A veces me miro desde fuera y no entiendo cómo pude permitir algo así. ¿Cómo me casé con un hombre que, a los treinta años, sigue viviendo a la sombra de su madre? Se llama Javier, y por fuera parece serio, maduro, independiente. Pero en realidad es un niño de mamá, de esos que no dan un paso sin su bendición.
Nos conocimos a través de… ¿adivinas? ¡De su madre! Yo trabajaba como dependienta en una tienda, y una señora mayor empezó a venir mucho. Me halagaba, decía que le caía como una hija. Hasta que un día trajo a su hijo: «Mira, Javi, ¡qué chica más de oro!». Y él picó. Empezó a invitarme a salir, a cortejar… Y al final, boda.
Su madre nos dejó su piso en Madrid. Ella se mudó con su novio mayor y nos dijo: «Vivid aquí, ahorrad para algo vuestro. ¡Quiero nietos!». Palabras bonitas, pero con truco. Porque poco después volvió… con sus trapos, ollas y normas.
Cada lunes es como un déjà vu. Yo limpio el fin de semana, lavo, cocino. Llego el lunes y todo está reluciente, las camisas planchadas, la comida hecha. Y una nota: «He hecho cocido, ordenado el armario y cambiado las sábanas. Besos». Amable, pero me tiemblan las manos. ¿Este es mi hogar o el suyo?
Le dije a Javier que no podía más. Él se encogió de hombros: «Es que lo hace con cariño. ¡Nos ayuda!». Como si tuviera que estar agradecida por tener menos quehacer. Pero su «ayuda» me quita el derecho a ser la dueña de mi casa. ¡Hasta lava mi ropa interior! Registra armarios, mueve mis cosas. Ni privacidad ni nada.
Lo peor es que en su casa no es así. Fuimos a visitarla: todo limpio, pero no obsesivo. En cambio, aquí todo militar, como en un cuartel. Es como si una extraña invadiera mi espacio, pero no puedo decir nada. Porque, como me recuerda mi suegra: «El piso es mío. Aguanta hasta que compréis el vuestro».
¿Cómo aguantar cuando cada día sientes que te arrebatan tu lugar? No digo que sea mala, pero necesita controlarlo todo. Para ella, no somos una familia independiente, sino sus hijos chicos a los que hay que decirles cómo vivir.

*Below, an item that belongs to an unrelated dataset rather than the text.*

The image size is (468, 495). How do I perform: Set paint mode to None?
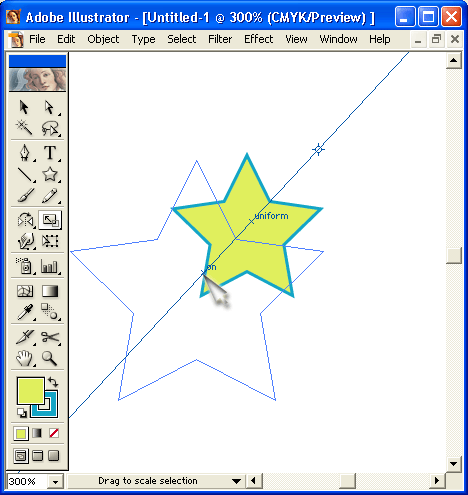[54, 433]
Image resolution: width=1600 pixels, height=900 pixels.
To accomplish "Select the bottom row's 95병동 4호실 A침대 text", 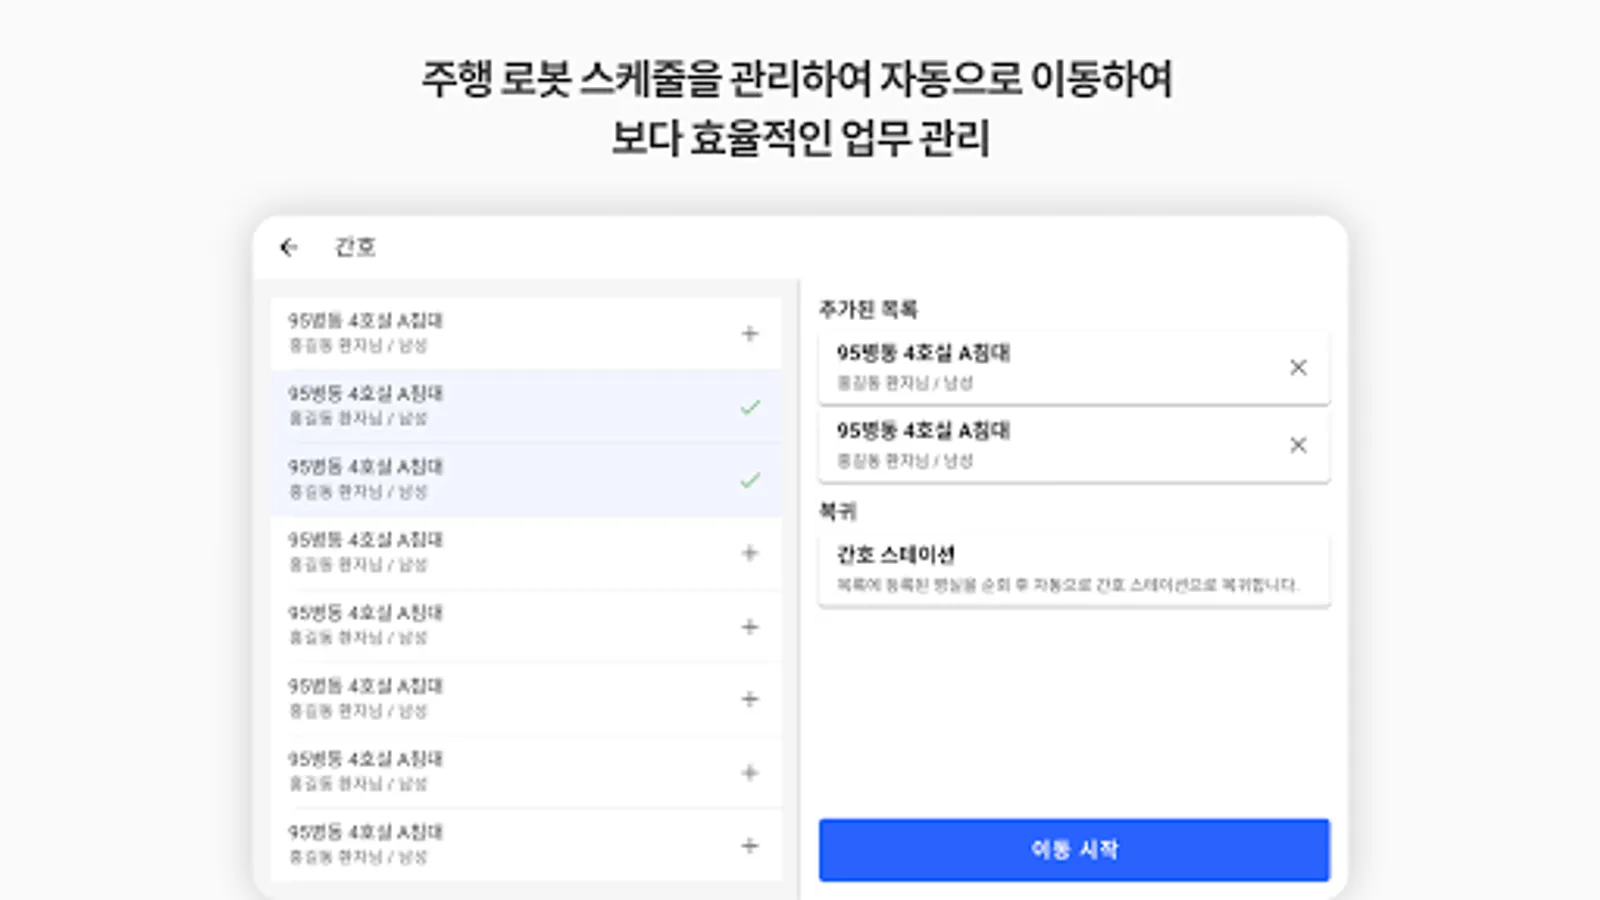I will pos(365,832).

Y Javier… Ni se plantea poner límites. Él está cómodo. Cree que «tenemos suerte». Yo me siento como una intrusa. Ni se da cuenta de lo que sufro. O no quiere.
Cuando suelta: «Quiero nietos. Así vendré más, os ayudo con el niño», me da miedo. Porque sé que no será «ayudar»… Vivirá con nosotros. Impondrá horarios, comidas, reglas. Ya me ahogo, y si pasa eso, explotaré.
Hace poco le di un ultimátum: o habla con su madre o lo haré yo. Da igual de quién sea el piso. Si nos lo dejó para vivir, debe respetarnos. No soy un jersey que se guarda y se saca. Soy su mujer, la dueña de esta casa, y tengo derecho a mi espacio. Aunque sea prestado.